> _Exercise objective_
Give back all of the data exactly, with every picture omitted.
___ Records
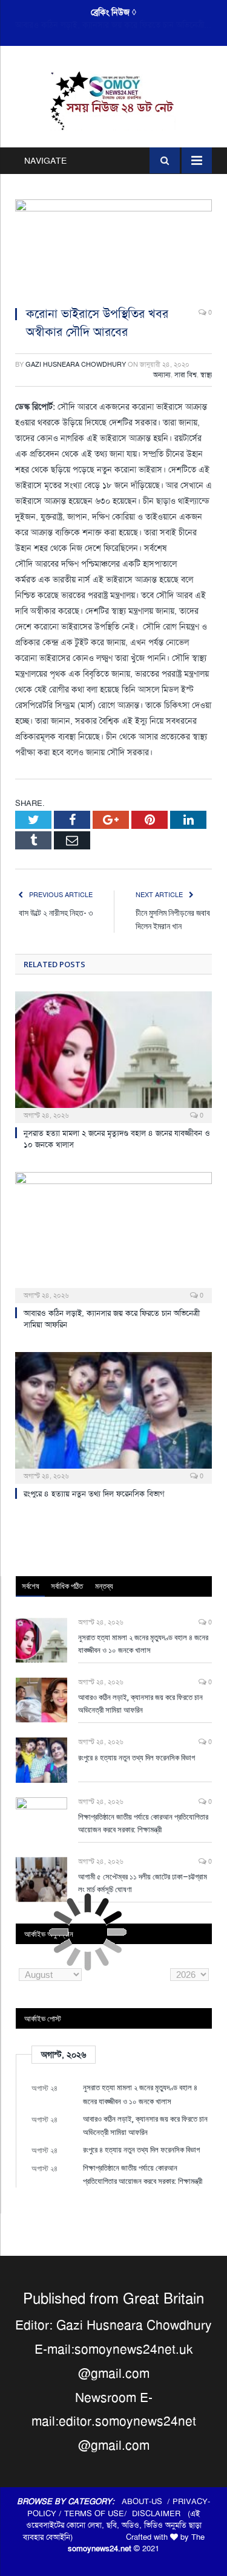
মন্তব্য (104, 1585)
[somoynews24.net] (113, 99)
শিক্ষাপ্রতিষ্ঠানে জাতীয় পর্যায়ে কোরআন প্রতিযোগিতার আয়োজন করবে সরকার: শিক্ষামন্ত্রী (143, 1823)
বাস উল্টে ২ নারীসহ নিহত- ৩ (56, 912)
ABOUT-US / (147, 2501)
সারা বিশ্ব (185, 374)
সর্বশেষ (30, 1585)
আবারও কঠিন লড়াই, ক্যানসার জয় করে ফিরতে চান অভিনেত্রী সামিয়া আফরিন (116, 24)
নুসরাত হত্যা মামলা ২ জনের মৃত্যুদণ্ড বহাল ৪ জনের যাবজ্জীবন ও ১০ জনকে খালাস (143, 1643)
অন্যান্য (162, 374)
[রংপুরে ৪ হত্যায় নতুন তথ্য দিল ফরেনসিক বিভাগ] (113, 1416)
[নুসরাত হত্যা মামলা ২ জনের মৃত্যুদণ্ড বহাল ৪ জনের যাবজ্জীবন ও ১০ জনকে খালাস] (113, 1055)
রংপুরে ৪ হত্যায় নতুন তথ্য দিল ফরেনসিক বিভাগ (94, 1494)
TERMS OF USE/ (98, 2513)
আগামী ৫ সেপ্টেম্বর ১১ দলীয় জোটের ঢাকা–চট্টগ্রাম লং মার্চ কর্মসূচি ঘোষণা (142, 1883)
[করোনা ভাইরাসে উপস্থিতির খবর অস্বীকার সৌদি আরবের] (113, 248)
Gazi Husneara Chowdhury (75, 364)
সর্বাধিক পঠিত (67, 1585)
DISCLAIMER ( (161, 2513)
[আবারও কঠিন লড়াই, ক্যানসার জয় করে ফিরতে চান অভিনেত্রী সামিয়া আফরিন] (113, 1236)
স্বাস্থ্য (206, 374)
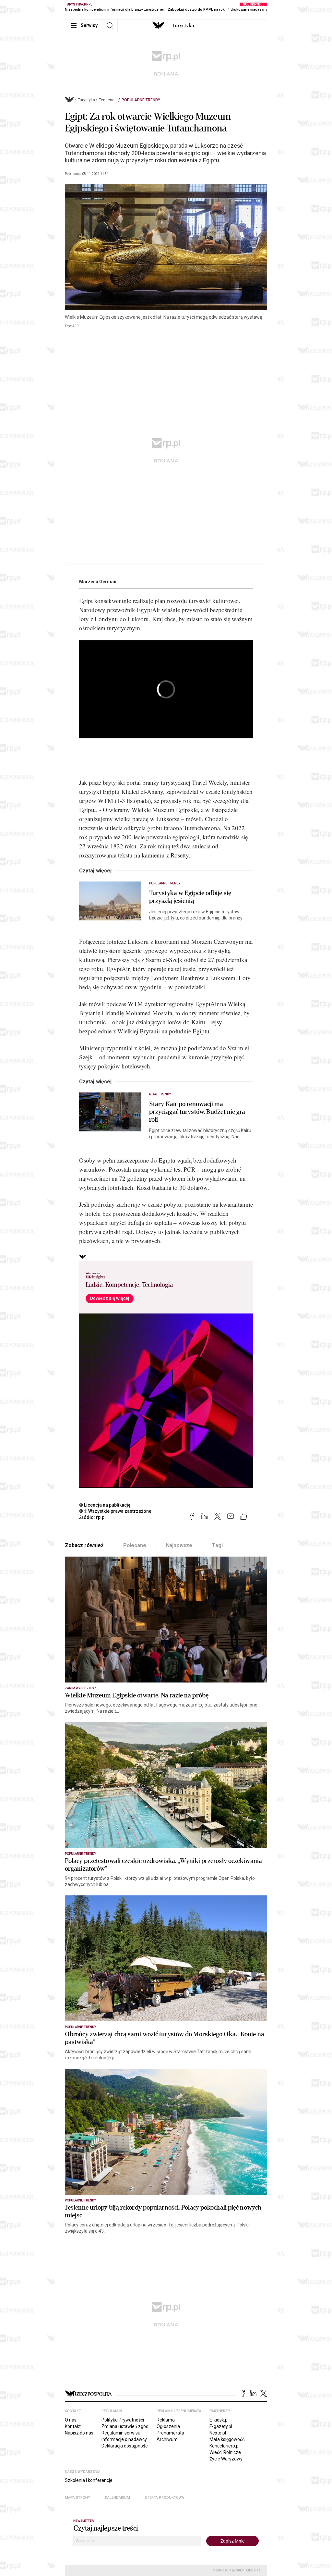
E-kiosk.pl (219, 2419)
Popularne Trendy (141, 100)
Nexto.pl (217, 2432)
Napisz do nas (79, 2432)
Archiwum (167, 2439)
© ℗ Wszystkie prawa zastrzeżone (115, 1511)
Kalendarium (117, 2498)
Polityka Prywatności (122, 2419)
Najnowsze (179, 1545)
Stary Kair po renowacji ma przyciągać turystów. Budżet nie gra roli (197, 1112)
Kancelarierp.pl (224, 2445)
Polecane (134, 1545)
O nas (71, 2419)
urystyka (183, 25)
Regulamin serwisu (120, 2432)
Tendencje (108, 100)
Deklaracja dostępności (124, 2445)
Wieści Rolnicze (225, 2452)
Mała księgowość (226, 2439)
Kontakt (73, 2426)
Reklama (166, 2419)
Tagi (217, 1545)
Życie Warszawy (226, 2458)
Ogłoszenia (168, 2426)
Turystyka (86, 100)
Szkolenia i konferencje (89, 2480)
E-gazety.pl (220, 2426)
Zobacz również (84, 1545)
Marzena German (97, 581)
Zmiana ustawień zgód (124, 2426)
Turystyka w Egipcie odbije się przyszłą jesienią (190, 897)
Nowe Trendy (160, 1094)
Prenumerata (170, 2432)
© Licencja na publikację (105, 1505)
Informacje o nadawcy (124, 2439)
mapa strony (77, 2498)
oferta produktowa (164, 2498)
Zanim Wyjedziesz (80, 1688)
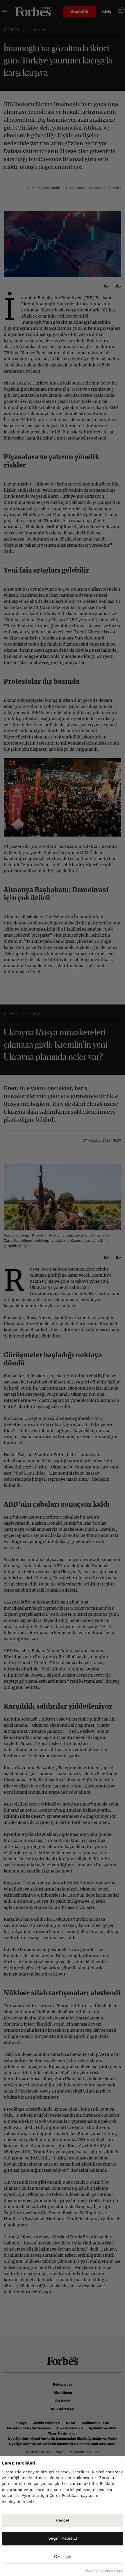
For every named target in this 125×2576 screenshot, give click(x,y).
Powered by (104, 2571)
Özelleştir (62, 2556)
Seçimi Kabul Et (62, 2538)
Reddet (62, 2520)
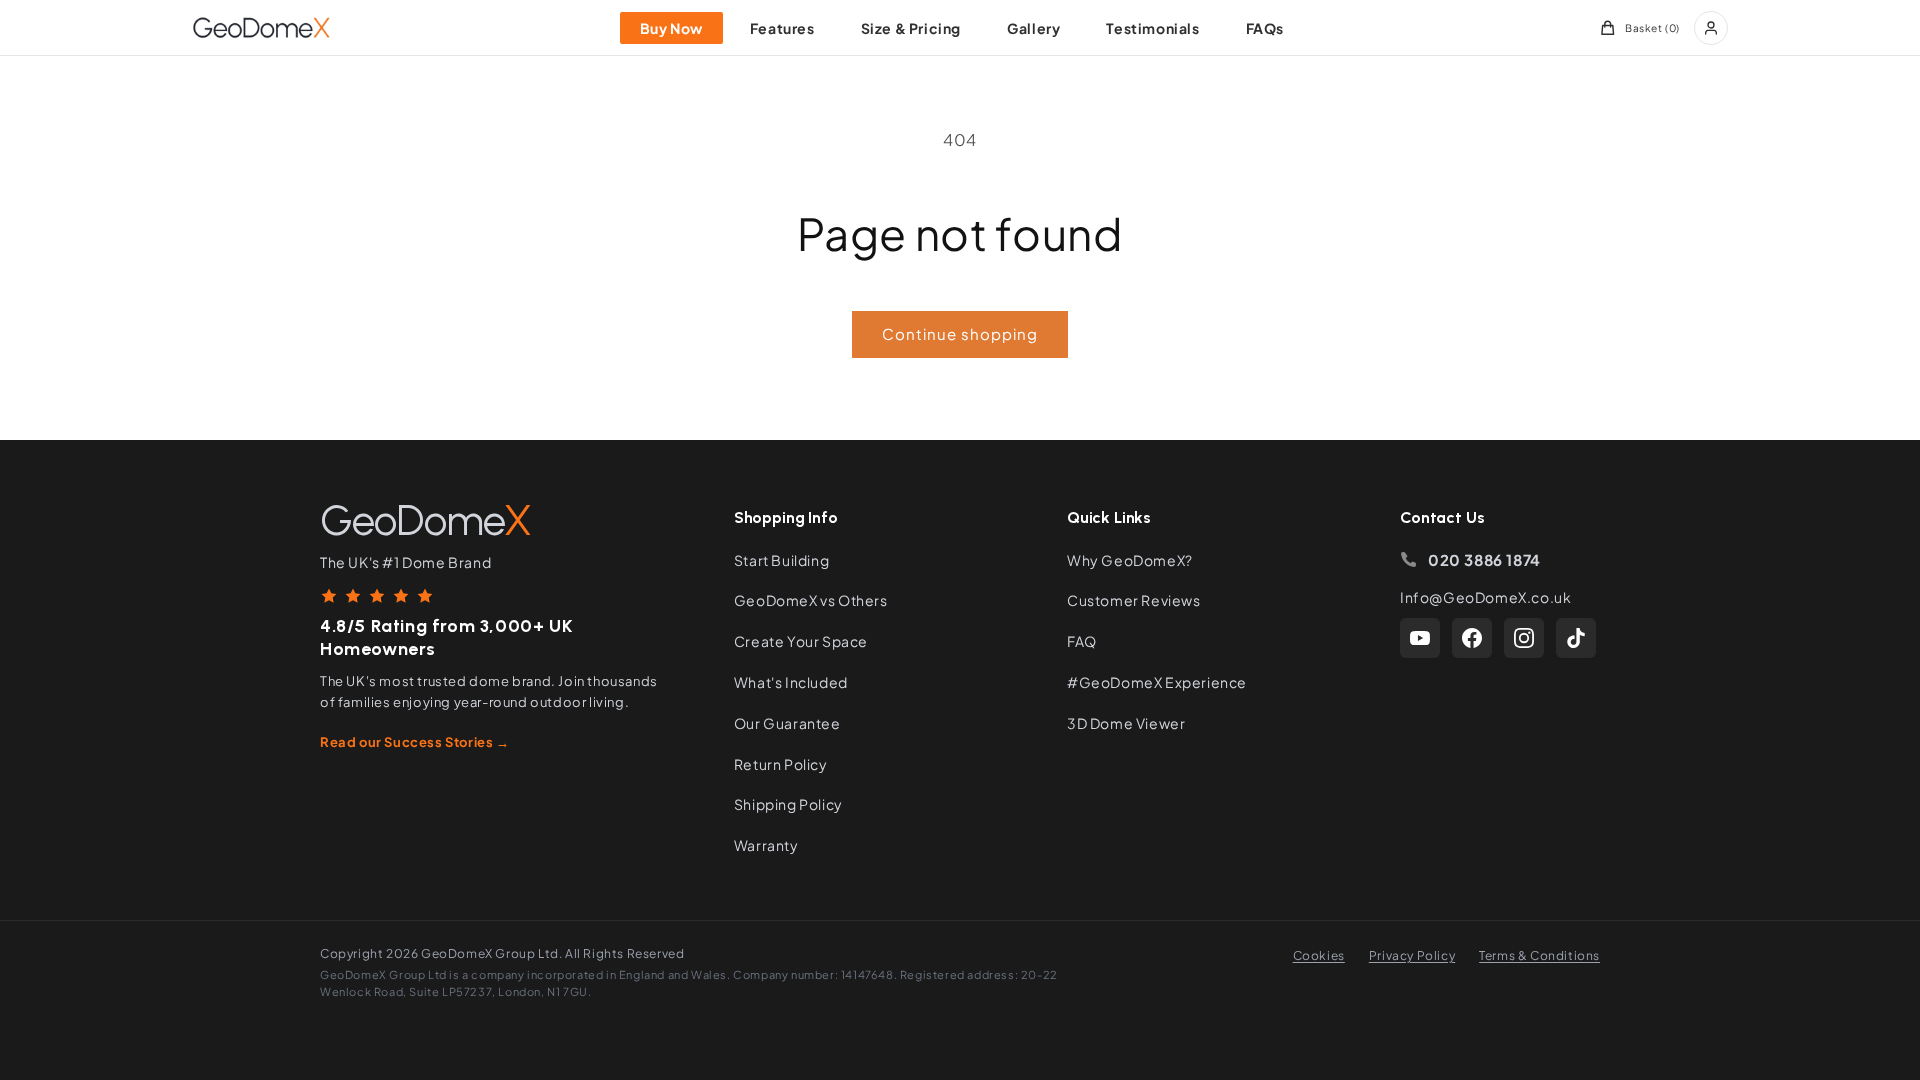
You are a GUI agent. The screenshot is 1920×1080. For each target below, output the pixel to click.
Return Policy (781, 764)
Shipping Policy (788, 804)
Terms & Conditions (1539, 955)
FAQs (1265, 28)
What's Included (791, 682)
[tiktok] (1576, 638)
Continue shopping (960, 333)
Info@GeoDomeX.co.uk (1485, 597)
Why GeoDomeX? (1130, 560)
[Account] (1711, 28)
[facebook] (1472, 638)
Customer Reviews (1134, 600)
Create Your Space (801, 641)
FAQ (1082, 641)
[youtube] (1420, 638)
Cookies (1319, 955)
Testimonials (1152, 28)
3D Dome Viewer (1126, 723)
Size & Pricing (911, 28)
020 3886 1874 (1484, 559)
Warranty (766, 845)
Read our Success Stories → (415, 742)
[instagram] (1524, 638)
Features (782, 28)
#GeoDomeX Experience (1157, 682)
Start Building (781, 560)
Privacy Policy (1412, 955)
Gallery (1033, 28)
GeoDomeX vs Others (811, 600)
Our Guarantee (787, 723)
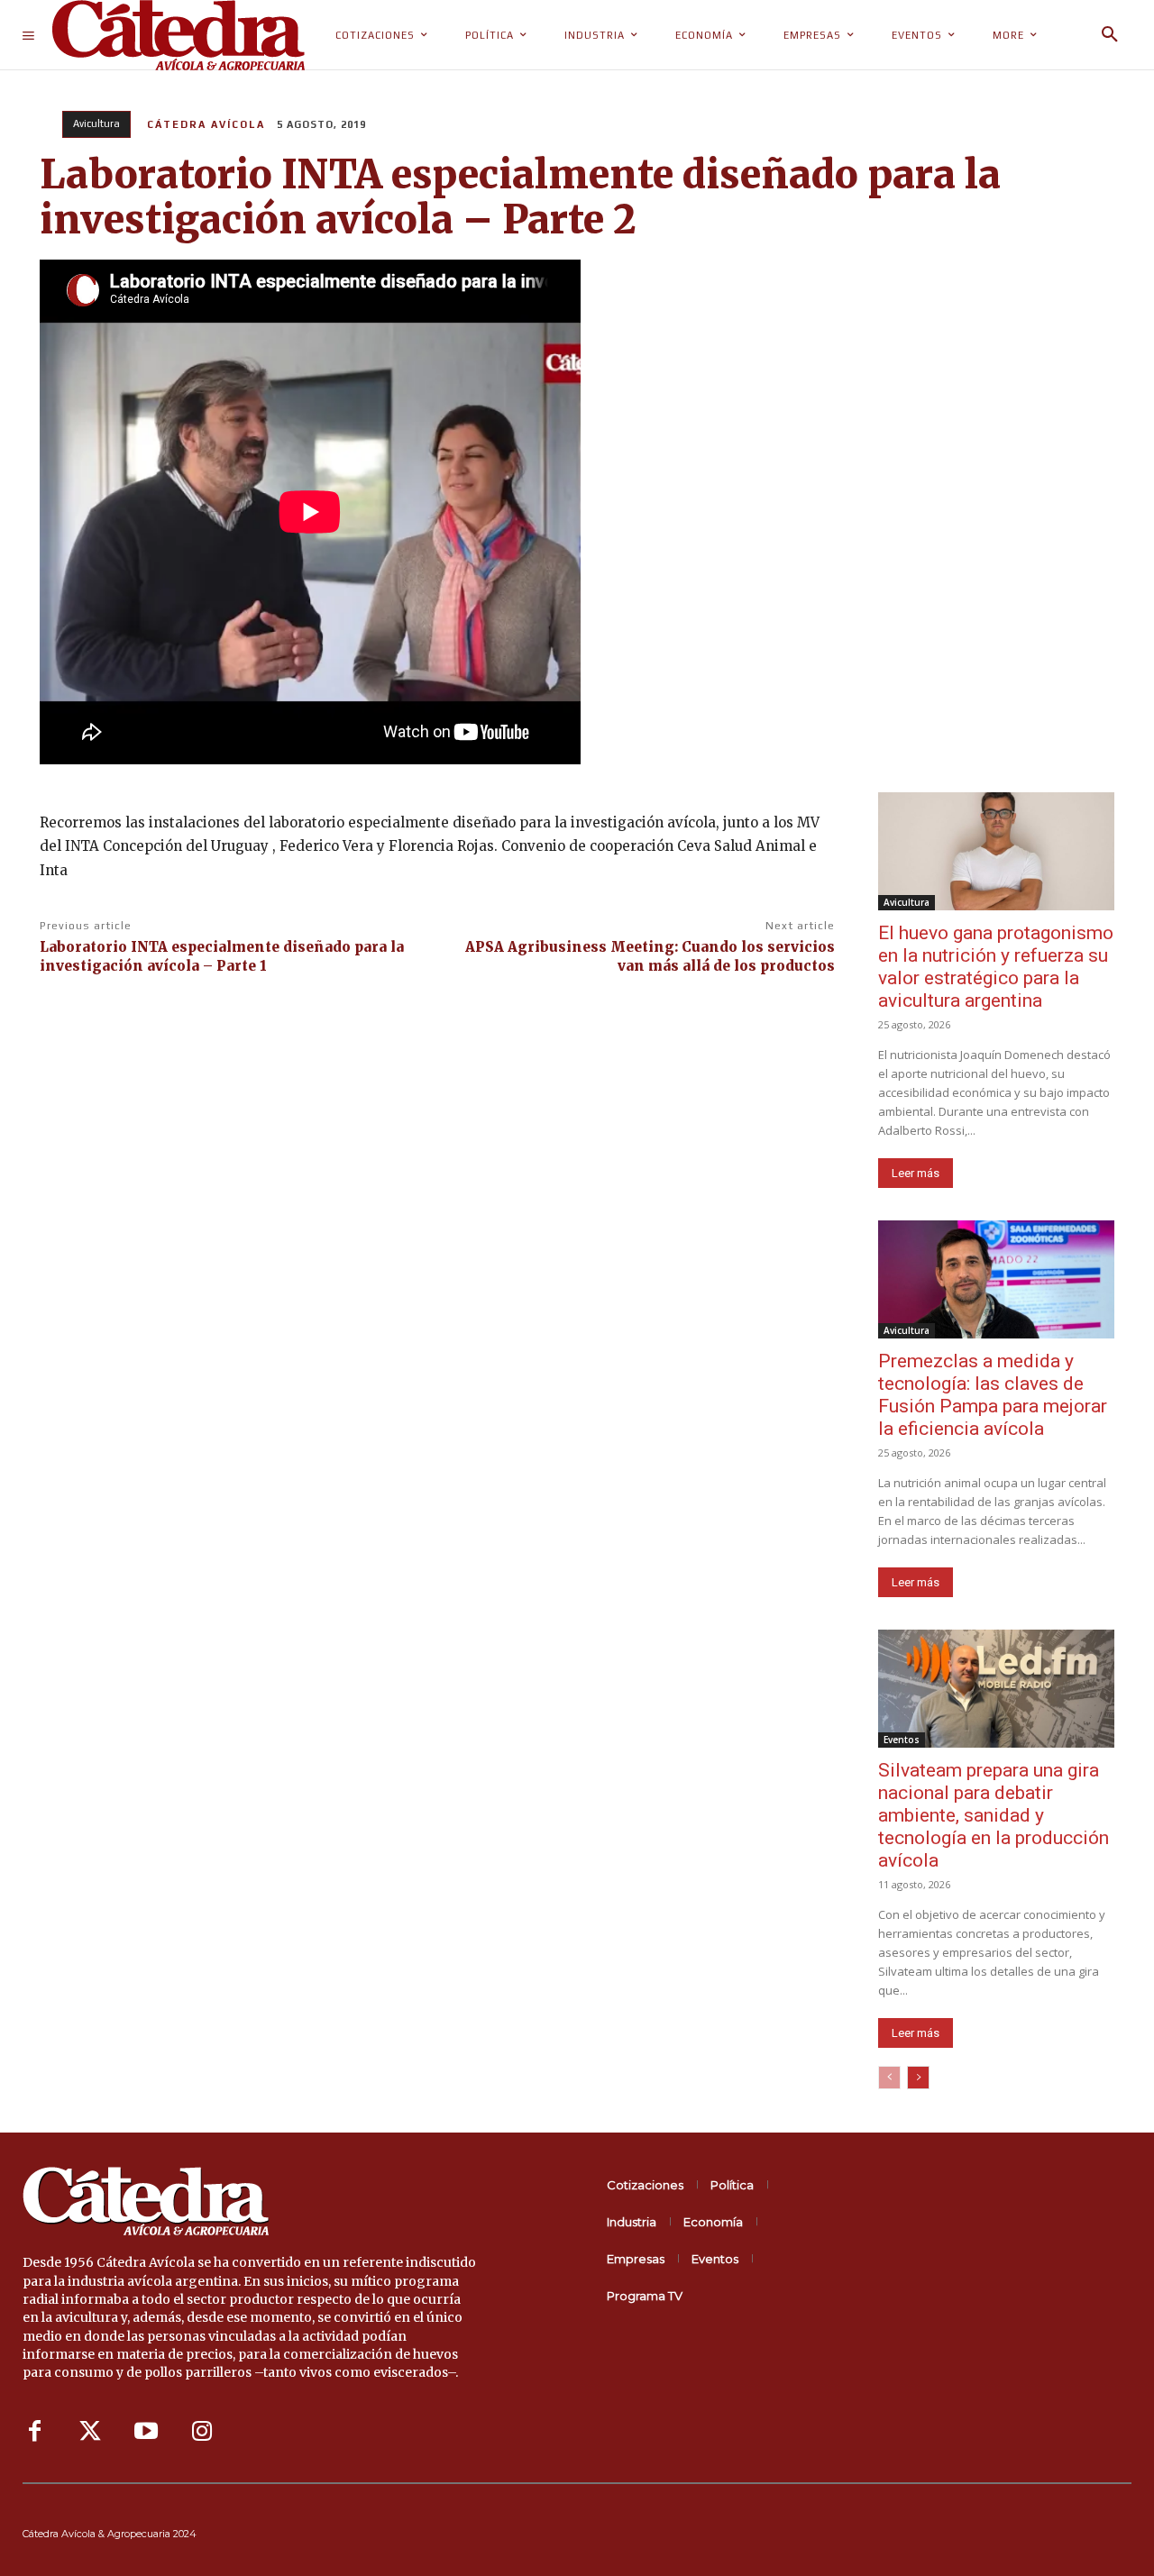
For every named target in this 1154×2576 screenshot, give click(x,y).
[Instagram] (202, 2432)
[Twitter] (90, 2432)
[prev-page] (889, 2077)
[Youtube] (146, 2432)
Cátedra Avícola (206, 124)
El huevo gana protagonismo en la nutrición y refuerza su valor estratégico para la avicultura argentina (995, 966)
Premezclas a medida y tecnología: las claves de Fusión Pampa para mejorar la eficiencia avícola (992, 1394)
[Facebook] (34, 2432)
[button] (1109, 35)
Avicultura (96, 123)
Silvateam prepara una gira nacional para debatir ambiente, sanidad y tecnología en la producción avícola (993, 1815)
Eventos (902, 1739)
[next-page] (918, 2077)
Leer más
______
> _Solved exercise_
মন্তব্য (104, 1585)
[somoynews24.net] (113, 99)
শিক্ষাপ্রতিষ্ঠানে জাতীয় পর্যায়ে কোরআন প্রতিযোগিতার আয়োজন করবে সরকার: শিক্ষামন্ত্রী (143, 1823)
বাস উল্টে ২ নারীসহ নিহত- ৩ (56, 912)
ABOUT-US / (147, 2501)
সারা বিশ্ব (185, 374)
সর্বশেষ (30, 1585)
আবারও কঠিন লড়াই, ক্যানসার জয় করে ফিরতে চান অভিনেত্রী সামিয়া আফরিন (116, 24)
নুসরাত হত্যা মামলা ২ জনের মৃত্যুদণ্ড বহাল ৪ জনের যাবজ্জীবন ও ১০ জনকে খালাস (143, 1643)
অন্যান্য (162, 374)
[রংপুরে ৪ হত্যায় নতুন তথ্য দিল ফরেনসিক বিভাগ] (113, 1416)
[নুসরাত হত্যা মামলা ২ জনের মৃত্যুদণ্ড বহাল ৪ জনের যাবজ্জীবন ও ১০ জনকে খালাস] (113, 1055)
রংপুরে ৪ হত্যায় নতুন তথ্য দিল ফরেনসিক বিভাগ (94, 1494)
TERMS OF USE/ (98, 2513)
আগামী ৫ সেপ্টেম্বর ১১ দলীয় জোটের ঢাকা–চট্টগ্রাম লং মার্চ কর্মসূচি ঘোষণা (142, 1883)
[করোনা ভাইরাসে উপস্থিতির খবর অস্বীকার সৌদি আরবের] (113, 248)
Gazi Husneara Chowdhury (75, 364)
সর্বাধিক পঠিত (67, 1585)
DISCLAIMER ( (161, 2513)
[আবারও কঠিন লড়াই, ক্যানসার জয় করে ফিরতে চান অভিনেত্রী সামিয়া আফরিন] (113, 1236)
স্বাস্থ্য (206, 374)
E-kiosk.pl (219, 2419)
Popularne Trendy (141, 100)
Nexto.pl (217, 2432)
Napisz do nas (79, 2432)
Archiwum (167, 2439)
© ℗ Wszystkie prawa zastrzeżone (115, 1511)
Kalendarium (117, 2498)
Polityka Prywatności (122, 2419)
Najnowsze (179, 1545)
Stary Kair po renowacji ma przyciągać turystów. Budżet nie gra roli (197, 1112)
Kancelarierp.pl (224, 2445)
Polecane (134, 1545)
O nas (71, 2419)
urystyka (183, 25)
Regulamin serwisu (120, 2432)
Tendencje (108, 100)
Deklaracja dostępności (124, 2445)
Wieści Rolnicze (225, 2452)
Mała księgowość (226, 2439)
Kontakt (73, 2426)
Reklama (166, 2419)
Tagi (217, 1545)
Życie Warszawy (226, 2458)
Ogłoszenia (168, 2426)
Turystyka (86, 100)
Szkolenia i konferencje (89, 2480)
E-gazety.pl (220, 2426)
Zobacz również (84, 1545)
Marzena German (97, 581)
Zmiana ustawień zgód (124, 2426)
Turystyka w Egipcie odbije się przyszłą jesienią (190, 897)
Nowe Trendy (160, 1094)
Prenumerata (170, 2432)
© Licencja na publikację (105, 1505)
Informacje o nadawcy (124, 2439)
mapa strony (77, 2498)
oferta produktowa (164, 2498)
Zanim Wyjedziesz (80, 1688)
For every named target in this 125×2576 screenshot, give click(x,y).
Powered by (104, 2571)
Özelleştir (62, 2556)
Seçimi Kabul Et (62, 2538)
Reddet (62, 2520)
You are a GUI agent. The screenshot is 1920×1080. For each target below, output the pixel to click.
Return Policy (781, 764)
Shipping Policy (788, 804)
Terms & Conditions (1539, 955)
FAQs (1265, 28)
What's Included (791, 682)
[tiktok] (1576, 638)
Continue shopping (960, 333)
Info@GeoDomeX.co.uk (1485, 597)
Why GeoDomeX? (1130, 560)
[Account] (1711, 28)
[facebook] (1472, 638)
Customer Reviews (1134, 600)
Create Your Space (801, 641)
FAQ (1082, 641)
[youtube] (1420, 638)
Cookies (1319, 955)
Testimonials (1152, 28)
3D Dome Viewer (1126, 723)
Size & Pricing (911, 28)
020 3886 1874 (1484, 559)
Warranty (766, 845)
Read our Success Stories → (415, 742)
[instagram] (1524, 638)
Features (782, 28)
#GeoDomeX Experience (1157, 682)
Start Building (781, 560)
Privacy Policy (1412, 955)
Gallery (1033, 28)
GeoDomeX vs Others (811, 600)
Our Guarantee (787, 723)
For every named target in this 1154×2576 screenshot, give click(x,y).
[Instagram] (202, 2432)
[Twitter] (90, 2432)
[prev-page] (889, 2077)
[Youtube] (146, 2432)
Cátedra Avícola (206, 124)
El huevo gana protagonismo en la nutrición y refuerza su valor estratégico para la avicultura argentina (995, 966)
Premezclas a medida y tecnología: las claves de Fusión Pampa para mejorar la eficiencia avícola (992, 1394)
[Facebook] (34, 2432)
[button] (1109, 35)
Avicultura (96, 123)
Silvateam prepara una gira nacional para debatir ambiente, sanidad y tecnología en la producción avícola (993, 1815)
Eventos (902, 1739)
[next-page] (918, 2077)
Leer más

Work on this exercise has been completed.